Sua liberdade por R$ 20,00

Desde que decidi usar o Linux-libre enfrento o mesmo problema com os drivers privativos das interfaces wifi dos meus notebooks: elas não funcionam. Meu primeiro note a passar por isso foi um CCE-787P muito bom, mas que tinha uma placa wifi péssima que só funcionava com  software não livre e ainda assim, funcionava muito mal. Tão mal que decidi comprar uma wifi externa.

É claro que usar um dongle usb funciona, mas é muito inconveniente, feio, pouco prático e também sensível: um movimento em falso e ele pode quebrar. Então decidi que era hora de fazer algo. Seria possível substituir a wifi interna? Eu estava disposto a tirar a poeira do meu antigo ferro de solda e meter a mão na massa se fosse necessário, mas felizmente não foi.

Depois de alguma pesquisa no https://searx.me e de longas conversas com o amigo Thiago Mendonça pelo https://actor.im/ descobri e entendi que a maioria dos notes vem com placas wifi removíveis. Parecem pequenos pentes de memória que podem ser facilmente trocados. Mas nem todos os modelos são assim, a maioria dos ultrafinos tem placas soldadas o que impossibilita a troca de forma simples. Nesses casos, a menos que você saiba muito bem o que está fazendo, é usar um dongle usb mesmo.

Isso entendido era hora de encontrar um modelo que pudesse substituir a minha placa interna. Os requisitos eram óbvios: que fosse boa e que funcionasse com drivers, firmwares e blobs livres. Usar Linux-libre não era mais uma questão de escolha, mas de alinhamento com meu ativismo no Software Livre.

É fundamental deixar claro que foi Thiago quem me guiou nesse caminho. Ele me apresentou ao site http://h-node.org onde podemos pesquisar se um determinado chipset funciona ou não com Software Livre. Então fica aqui meu super agradecimento e reconhecimento.

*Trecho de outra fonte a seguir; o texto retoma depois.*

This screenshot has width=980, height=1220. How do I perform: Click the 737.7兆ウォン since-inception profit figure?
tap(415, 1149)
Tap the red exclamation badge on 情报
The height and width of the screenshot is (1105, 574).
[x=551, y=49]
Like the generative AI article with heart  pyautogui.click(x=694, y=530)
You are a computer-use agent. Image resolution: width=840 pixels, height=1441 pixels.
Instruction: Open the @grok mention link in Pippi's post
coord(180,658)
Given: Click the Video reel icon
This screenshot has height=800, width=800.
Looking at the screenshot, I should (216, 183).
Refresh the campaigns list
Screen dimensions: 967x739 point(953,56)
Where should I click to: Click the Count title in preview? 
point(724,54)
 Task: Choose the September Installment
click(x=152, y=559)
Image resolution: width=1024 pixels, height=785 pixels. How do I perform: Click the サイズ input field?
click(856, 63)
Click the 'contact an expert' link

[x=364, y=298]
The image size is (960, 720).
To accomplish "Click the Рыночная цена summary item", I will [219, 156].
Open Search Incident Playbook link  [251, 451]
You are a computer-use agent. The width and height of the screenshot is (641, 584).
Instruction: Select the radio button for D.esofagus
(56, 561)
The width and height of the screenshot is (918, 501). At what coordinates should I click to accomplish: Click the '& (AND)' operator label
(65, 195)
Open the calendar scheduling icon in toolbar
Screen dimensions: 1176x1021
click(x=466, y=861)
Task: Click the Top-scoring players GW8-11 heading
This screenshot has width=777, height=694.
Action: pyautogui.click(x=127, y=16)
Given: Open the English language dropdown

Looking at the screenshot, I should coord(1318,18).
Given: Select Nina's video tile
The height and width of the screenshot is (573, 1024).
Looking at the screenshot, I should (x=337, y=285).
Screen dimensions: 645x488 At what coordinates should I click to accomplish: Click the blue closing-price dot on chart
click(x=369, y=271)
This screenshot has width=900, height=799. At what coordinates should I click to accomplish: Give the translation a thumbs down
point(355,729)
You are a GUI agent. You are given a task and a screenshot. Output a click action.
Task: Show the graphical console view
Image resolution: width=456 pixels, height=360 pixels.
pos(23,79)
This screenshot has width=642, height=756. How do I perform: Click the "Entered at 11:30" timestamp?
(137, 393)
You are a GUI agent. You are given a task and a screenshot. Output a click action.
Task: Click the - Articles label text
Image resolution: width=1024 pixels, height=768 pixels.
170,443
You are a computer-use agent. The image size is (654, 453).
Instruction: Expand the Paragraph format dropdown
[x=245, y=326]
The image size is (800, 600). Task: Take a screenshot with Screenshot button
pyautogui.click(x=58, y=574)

Meu segundo notebook é um Dell Inspiron e nele também troquei a placa wifi interna e estou muito satisfeito. Apesar de ter funcionado comigo de primeira, é necessário levar em consideração alguns aspectos importantes:

  • Garantia do produto – tenha em mente que será necessário abrir seu notebook e isso poderá comprometer a garantia do produto. Consulte o suporte do fabricante e pergunte sobre como deve proceder. No caso da Dell você mesmo troca, mas tem que guardar a peça original. Em caso de suporte você precisa colocar a original de volta no lugar;
  • Aspecto físico da placa – você precisa abrir seu notebook, remover a placa wifi e ter muita atenção para escolher um modelo fisicamente igual. Existem muitos formatos para um mesmo modelo ou chipset. Lembre-se que cada notebook é diferente, então formatos diferentes são necessários para de adaptarem perfeitamente. Tire medidas, verifique a pinagem, os cortes, conectores e todos os detalhes. Você vai buscar uma placa que é fisicamente idêntica para que ela encaixe perfeitamente no lugar da antiga. Não hesite em perguntar todos os detalhes para o vendedor, observe bem as fotos que ele publica, mande e peça as medidas. Tenha certeza de estar comprando o que precisa, pois nada é mas frustrante do que ter uma placa na mão e não poder encaixá-la no lugar.
  • Whitelist da BIOS – este pode ser o maior dos problemas: cada BIOS vem de fábrica com uma lista de modelos de placas que serão aceitas. Se a placa que você comprar não estiver nessa lista, ela não vai funcionar. As vezes a placa é simplesmente ignorada pela BIOS, outras vezes o note não liga. Não se preocupe, pois em qualquer uma das opções não haverá nenhum dano ao notebook. É fundamental entender que esse é mais um mecanismo de controle dos fabricantes e se deve ao fato das BIOS serem não livres. E onde consigo a whitelist das placas wifi do meu notebook? Bom essa tarefa não é tão simples pois os fabricantes sonegam essa informação, então é buscar pela internet para ver se encontra. Eu, na minha doce inocência, achei que o suporte do fabricante me daria essa informação, então liguei para a Dell, mas eles se negaram a me fornecer a lista.
  • Marcas e Modelos – Este é um dos pontos mais sensíveis de todo o processo, pois temos que identificar um modelo que funcione com Software Livre, afinal de contas o objetivo é usar o Linux-libre e libertar o notebook, certo? A dica é focar nas placas Atheros. Mas não deixe de pegar cada modelo disponível nos sites de compra, que tenham o mesmo formato da sua placa, e pesquisar no http://h-node.org para ver se funcionam com Software Livre. Os modelos que eu comprei foram os seguintes:
    • Atheros Ar5b95
    • Dell Dw1707 (chipset Atheros QCA9565 / AR9565)
  • Investimento ou despesa – essas placas wifi são vendidas em sites de venda como o Mercado Livre por até R$ 20,00 com frete grátis. É claro que alguns vendedores se aproveitam e vendem mais caro, mas basta ter um pouco de paciência. No meu caso eu comprei uma por R$ 20,00 e outra por R$ 15,00 entregues em casa! Portanto o investimento é tao baixo, que se der errado e não funcionar será uma perda aceitável.
  • Testando – você pode baixar a ISO do Trisquel e instalar em um pendrive para rodar uma distribuição 100% livre em seu notebook e confirmar que sua wifi nova já funciona. A sensação de ter se libertado é ótima!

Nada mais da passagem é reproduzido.